**WHAT YOU SHOULD DO**
Count how many lines in the entries below hold "will". Only the number belongs in the answer.

START DATA FOR ANALYSIS

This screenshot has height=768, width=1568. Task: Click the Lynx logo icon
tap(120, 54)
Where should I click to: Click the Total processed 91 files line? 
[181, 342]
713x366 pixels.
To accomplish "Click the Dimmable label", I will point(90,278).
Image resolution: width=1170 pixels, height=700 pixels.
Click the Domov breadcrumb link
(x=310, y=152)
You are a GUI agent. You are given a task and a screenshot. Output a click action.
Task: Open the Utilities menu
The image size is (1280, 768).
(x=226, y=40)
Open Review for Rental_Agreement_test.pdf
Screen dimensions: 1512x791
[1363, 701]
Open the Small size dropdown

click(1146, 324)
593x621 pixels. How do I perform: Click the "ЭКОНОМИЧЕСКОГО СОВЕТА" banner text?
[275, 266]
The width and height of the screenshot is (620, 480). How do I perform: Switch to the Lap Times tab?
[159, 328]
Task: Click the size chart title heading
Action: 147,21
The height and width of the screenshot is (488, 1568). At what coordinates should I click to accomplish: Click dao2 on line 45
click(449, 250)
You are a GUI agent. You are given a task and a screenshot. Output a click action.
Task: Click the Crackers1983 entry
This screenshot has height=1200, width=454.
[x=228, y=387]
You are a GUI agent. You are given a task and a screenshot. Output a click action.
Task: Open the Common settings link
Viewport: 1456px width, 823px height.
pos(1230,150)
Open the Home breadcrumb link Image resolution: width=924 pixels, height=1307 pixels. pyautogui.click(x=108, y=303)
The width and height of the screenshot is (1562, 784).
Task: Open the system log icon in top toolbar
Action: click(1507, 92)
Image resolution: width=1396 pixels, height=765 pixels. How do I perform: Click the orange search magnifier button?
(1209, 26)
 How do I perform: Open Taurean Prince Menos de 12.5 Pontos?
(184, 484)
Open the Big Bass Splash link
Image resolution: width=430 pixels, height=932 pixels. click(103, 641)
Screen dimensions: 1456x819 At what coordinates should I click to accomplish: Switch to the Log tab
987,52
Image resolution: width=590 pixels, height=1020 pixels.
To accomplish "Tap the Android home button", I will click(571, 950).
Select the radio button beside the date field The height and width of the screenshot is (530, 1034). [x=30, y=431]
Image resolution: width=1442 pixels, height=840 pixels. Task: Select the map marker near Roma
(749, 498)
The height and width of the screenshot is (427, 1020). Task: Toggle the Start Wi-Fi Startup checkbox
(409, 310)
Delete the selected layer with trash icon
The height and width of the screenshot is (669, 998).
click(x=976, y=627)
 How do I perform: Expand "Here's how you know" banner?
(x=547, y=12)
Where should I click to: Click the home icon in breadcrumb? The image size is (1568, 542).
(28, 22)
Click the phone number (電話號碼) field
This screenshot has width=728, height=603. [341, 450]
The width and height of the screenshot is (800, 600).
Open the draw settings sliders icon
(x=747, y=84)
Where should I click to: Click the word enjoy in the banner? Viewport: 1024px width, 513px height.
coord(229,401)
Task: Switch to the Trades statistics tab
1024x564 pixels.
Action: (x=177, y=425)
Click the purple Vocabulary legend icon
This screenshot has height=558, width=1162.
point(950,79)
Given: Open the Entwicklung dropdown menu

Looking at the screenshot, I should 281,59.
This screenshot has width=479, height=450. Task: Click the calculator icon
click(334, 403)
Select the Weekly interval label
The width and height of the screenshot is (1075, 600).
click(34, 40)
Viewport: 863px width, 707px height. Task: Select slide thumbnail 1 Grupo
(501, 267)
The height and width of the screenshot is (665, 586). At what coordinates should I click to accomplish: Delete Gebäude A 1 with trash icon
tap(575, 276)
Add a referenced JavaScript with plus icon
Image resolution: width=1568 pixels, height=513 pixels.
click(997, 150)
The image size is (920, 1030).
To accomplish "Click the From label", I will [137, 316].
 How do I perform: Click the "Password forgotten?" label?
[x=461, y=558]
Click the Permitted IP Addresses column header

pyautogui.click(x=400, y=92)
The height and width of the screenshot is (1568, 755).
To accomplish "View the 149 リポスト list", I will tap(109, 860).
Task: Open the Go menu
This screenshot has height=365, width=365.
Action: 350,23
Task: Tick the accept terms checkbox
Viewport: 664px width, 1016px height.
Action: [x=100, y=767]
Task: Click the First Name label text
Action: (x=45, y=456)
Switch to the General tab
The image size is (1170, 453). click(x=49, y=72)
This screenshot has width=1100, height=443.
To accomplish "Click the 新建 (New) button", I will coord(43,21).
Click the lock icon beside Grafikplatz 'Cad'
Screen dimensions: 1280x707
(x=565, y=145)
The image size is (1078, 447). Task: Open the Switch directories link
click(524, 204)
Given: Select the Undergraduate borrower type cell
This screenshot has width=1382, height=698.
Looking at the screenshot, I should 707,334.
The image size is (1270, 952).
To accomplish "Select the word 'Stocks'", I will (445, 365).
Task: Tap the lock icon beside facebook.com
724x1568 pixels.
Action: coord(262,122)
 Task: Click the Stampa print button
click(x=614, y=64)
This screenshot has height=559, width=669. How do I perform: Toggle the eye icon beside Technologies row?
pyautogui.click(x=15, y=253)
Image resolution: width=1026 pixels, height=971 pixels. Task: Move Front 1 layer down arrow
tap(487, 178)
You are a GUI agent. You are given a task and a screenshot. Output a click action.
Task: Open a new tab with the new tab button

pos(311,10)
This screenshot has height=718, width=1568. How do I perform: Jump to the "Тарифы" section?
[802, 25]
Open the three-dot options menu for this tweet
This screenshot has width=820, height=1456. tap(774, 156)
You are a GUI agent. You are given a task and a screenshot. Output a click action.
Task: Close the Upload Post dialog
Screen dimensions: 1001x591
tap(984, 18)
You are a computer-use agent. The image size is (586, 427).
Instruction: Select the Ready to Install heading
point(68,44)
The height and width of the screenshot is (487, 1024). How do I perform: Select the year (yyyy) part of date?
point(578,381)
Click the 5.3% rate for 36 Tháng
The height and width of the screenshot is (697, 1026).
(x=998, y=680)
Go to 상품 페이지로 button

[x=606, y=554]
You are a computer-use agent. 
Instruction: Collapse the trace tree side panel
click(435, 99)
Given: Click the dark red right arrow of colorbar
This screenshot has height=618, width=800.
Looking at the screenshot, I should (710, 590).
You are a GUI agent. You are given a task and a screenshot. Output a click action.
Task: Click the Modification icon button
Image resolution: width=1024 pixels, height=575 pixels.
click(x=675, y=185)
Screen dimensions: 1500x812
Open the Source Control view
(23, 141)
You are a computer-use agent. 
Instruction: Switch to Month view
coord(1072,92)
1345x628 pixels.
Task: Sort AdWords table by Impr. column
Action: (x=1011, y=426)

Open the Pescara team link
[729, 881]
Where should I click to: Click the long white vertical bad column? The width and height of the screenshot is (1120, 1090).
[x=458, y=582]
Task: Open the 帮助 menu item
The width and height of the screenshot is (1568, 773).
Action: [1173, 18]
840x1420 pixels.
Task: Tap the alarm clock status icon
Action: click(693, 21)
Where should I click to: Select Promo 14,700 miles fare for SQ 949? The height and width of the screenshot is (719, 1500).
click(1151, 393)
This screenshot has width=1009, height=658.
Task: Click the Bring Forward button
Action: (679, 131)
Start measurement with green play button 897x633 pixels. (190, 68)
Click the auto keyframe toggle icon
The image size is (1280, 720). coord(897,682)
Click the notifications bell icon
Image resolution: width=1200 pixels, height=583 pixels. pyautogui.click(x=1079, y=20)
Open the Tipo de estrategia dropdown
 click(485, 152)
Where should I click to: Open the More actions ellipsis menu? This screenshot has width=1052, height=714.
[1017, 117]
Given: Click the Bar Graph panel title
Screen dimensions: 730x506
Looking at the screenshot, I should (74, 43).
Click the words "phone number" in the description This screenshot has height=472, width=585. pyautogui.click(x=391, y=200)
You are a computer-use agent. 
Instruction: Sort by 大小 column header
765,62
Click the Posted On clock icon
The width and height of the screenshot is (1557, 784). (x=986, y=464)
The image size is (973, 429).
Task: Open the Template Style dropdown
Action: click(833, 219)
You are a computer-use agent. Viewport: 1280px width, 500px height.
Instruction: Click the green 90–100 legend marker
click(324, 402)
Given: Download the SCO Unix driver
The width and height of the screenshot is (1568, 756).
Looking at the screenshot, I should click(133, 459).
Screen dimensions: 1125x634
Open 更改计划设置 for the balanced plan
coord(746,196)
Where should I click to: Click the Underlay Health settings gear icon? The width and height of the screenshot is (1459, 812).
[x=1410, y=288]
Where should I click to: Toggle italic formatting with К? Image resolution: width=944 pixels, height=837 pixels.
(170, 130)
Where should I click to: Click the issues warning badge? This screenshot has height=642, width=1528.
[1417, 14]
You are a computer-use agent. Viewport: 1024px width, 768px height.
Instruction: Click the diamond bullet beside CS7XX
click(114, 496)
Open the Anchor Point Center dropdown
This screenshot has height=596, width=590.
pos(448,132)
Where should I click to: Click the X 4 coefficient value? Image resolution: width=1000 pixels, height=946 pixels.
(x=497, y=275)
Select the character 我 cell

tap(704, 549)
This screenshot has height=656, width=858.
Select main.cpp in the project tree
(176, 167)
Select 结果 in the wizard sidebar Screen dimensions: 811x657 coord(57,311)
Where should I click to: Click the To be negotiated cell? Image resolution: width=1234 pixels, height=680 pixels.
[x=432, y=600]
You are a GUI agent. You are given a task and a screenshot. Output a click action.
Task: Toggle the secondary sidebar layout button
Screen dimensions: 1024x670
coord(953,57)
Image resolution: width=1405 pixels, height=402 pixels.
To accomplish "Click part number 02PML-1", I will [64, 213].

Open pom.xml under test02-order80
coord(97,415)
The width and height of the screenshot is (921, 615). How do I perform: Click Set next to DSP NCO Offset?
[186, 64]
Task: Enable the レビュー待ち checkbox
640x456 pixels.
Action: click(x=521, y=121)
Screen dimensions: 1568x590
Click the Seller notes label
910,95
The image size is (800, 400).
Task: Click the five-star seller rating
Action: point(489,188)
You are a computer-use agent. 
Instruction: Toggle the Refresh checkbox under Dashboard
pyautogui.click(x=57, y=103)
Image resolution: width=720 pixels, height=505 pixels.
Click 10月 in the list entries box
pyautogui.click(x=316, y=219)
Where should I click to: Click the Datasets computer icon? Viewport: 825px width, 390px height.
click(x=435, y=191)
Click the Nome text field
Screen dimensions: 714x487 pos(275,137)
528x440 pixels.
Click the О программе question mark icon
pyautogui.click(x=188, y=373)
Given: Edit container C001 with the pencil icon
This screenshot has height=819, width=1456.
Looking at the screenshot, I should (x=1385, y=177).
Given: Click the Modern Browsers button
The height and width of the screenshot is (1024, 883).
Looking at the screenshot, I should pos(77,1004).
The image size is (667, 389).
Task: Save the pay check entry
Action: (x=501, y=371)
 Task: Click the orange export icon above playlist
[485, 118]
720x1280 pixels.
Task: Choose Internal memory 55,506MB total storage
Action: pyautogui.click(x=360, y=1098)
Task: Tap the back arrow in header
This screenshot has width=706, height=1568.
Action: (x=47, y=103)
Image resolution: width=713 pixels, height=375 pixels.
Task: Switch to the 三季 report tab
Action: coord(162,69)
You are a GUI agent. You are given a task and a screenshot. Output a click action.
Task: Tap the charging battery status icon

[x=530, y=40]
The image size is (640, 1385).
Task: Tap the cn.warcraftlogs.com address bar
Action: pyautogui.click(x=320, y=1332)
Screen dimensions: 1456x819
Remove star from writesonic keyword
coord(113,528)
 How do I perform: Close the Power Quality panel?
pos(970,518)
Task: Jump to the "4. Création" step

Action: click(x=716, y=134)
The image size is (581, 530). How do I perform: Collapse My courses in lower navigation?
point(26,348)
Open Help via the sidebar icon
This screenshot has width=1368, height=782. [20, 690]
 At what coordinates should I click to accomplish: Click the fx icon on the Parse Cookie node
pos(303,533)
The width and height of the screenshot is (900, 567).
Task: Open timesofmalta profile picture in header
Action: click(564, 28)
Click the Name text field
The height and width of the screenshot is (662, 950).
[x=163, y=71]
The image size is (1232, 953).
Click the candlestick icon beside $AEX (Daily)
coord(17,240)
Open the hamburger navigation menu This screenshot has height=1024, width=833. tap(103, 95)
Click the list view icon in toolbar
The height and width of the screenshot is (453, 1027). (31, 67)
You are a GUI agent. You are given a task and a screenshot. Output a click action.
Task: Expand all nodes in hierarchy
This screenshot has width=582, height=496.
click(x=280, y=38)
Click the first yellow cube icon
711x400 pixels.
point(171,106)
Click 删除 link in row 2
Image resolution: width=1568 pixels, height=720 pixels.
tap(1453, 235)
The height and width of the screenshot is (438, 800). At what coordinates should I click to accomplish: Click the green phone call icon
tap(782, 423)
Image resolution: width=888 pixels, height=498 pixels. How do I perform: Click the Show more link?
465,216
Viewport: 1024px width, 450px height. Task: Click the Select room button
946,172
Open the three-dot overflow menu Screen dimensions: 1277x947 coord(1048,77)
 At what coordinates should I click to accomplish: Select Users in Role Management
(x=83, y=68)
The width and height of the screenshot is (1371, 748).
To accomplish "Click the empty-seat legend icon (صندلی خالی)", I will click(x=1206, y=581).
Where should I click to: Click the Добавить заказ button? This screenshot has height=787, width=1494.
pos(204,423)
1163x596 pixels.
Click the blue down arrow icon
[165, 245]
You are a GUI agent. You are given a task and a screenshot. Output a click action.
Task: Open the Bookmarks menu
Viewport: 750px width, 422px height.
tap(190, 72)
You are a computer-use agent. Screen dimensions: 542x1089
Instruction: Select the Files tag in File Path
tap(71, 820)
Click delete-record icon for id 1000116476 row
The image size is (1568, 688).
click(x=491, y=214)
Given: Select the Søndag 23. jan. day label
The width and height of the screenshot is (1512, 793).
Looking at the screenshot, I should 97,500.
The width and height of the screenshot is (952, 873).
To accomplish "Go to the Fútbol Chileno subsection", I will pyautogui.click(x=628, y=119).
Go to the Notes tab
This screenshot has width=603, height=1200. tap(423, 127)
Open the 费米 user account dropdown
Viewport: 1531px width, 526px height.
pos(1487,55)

END DATA FOR ANALYSIS

**SOLUTION TO THIS TASK**
9